### [Work required]
Set down every line from the one with "Where should I" to the end of the entries, both ends included, exactly as it reads and without pictures.

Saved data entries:
=== Section Start ===
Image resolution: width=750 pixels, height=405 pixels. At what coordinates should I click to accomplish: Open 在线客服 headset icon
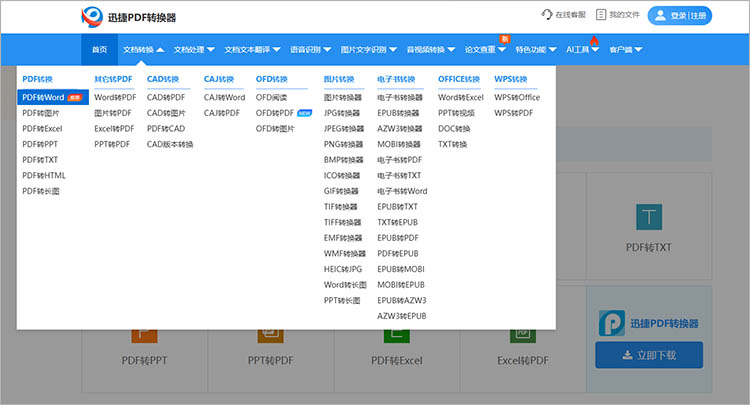tap(547, 15)
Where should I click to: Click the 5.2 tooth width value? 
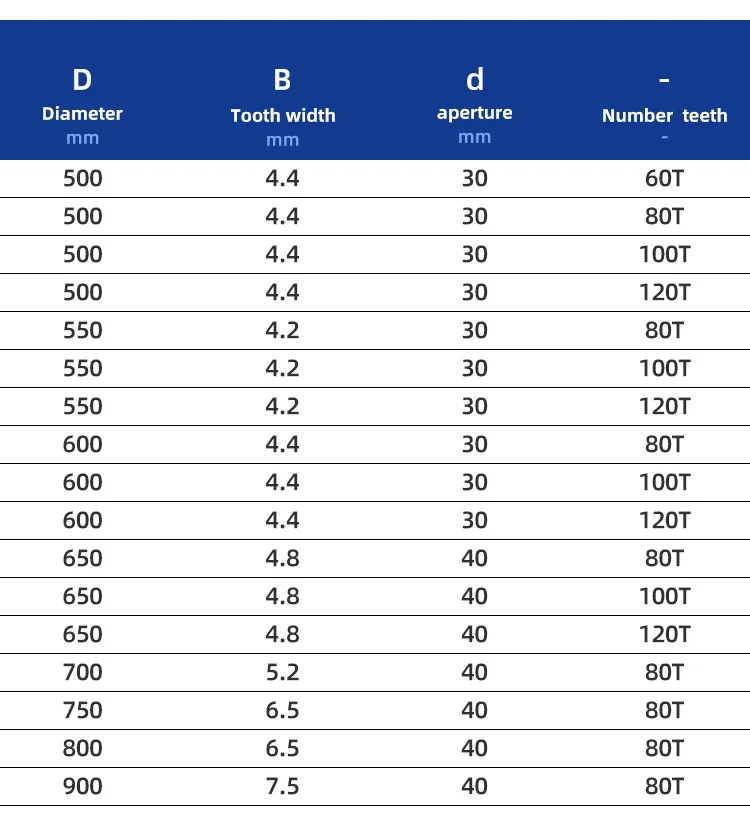(x=283, y=672)
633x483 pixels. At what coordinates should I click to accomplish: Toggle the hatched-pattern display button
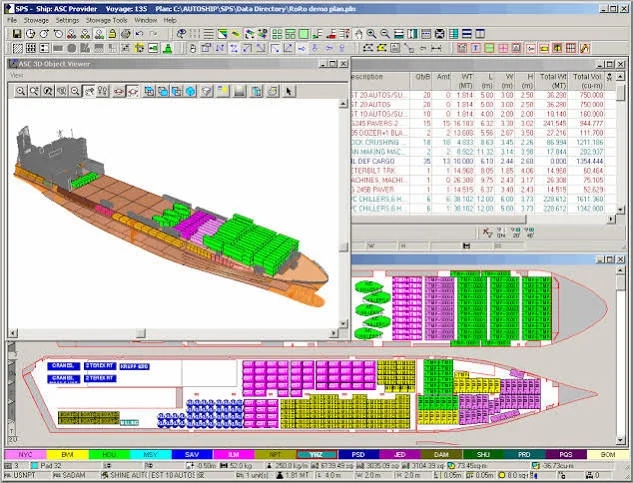coord(17,48)
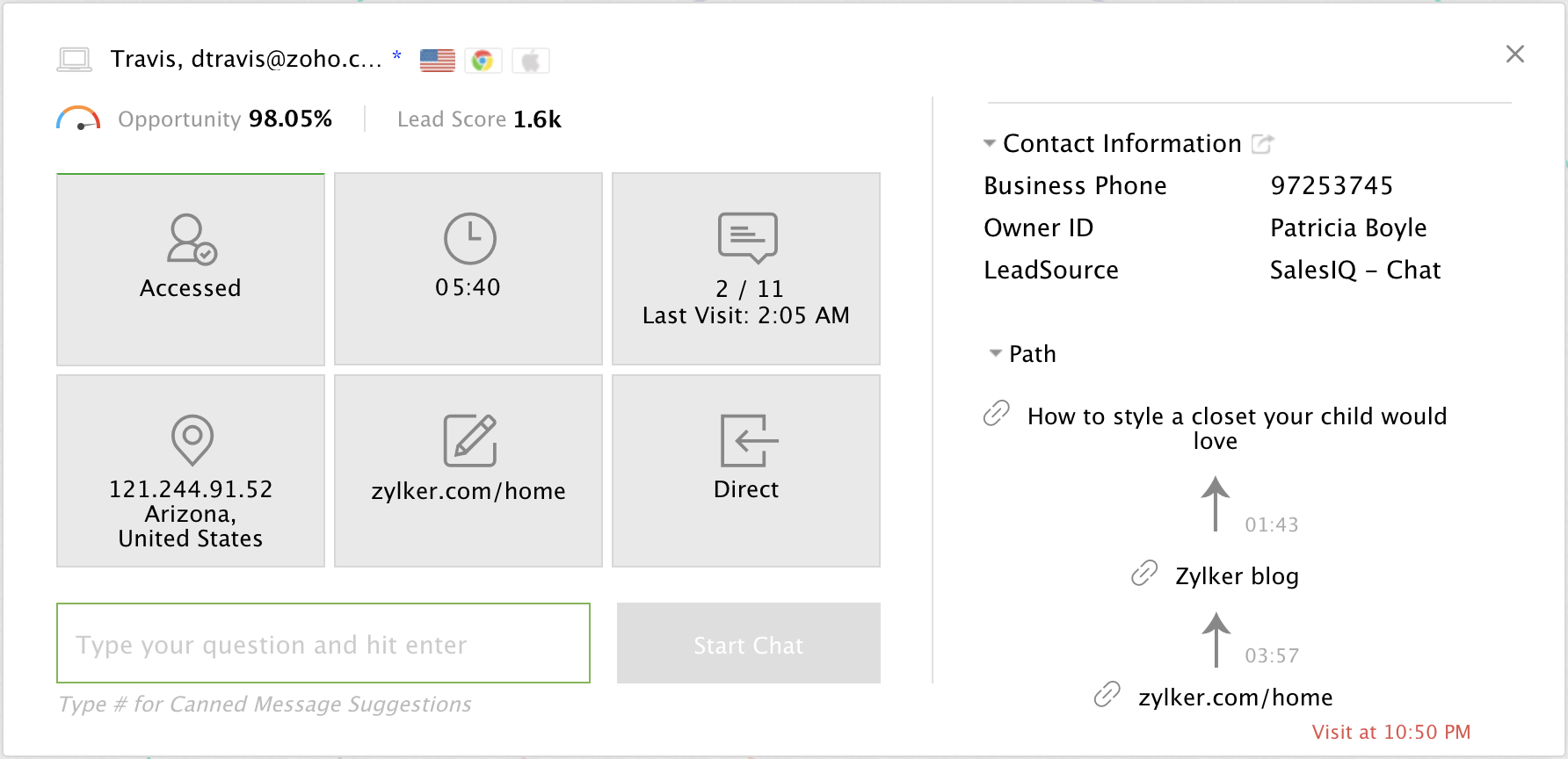Click the zylker.com/home current page tile
The image size is (1568, 759).
click(468, 471)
=== Section End ===
### [Task output]
Where should I click to: Click the 5.2 tooth width value? 
(x=283, y=672)
633x483 pixels. At what coordinates should I click to accomplish: Toggle the hatched-pattern display button
coord(17,48)
Click the zylker.com/home current page tile
The image size is (1568, 759).
click(468, 471)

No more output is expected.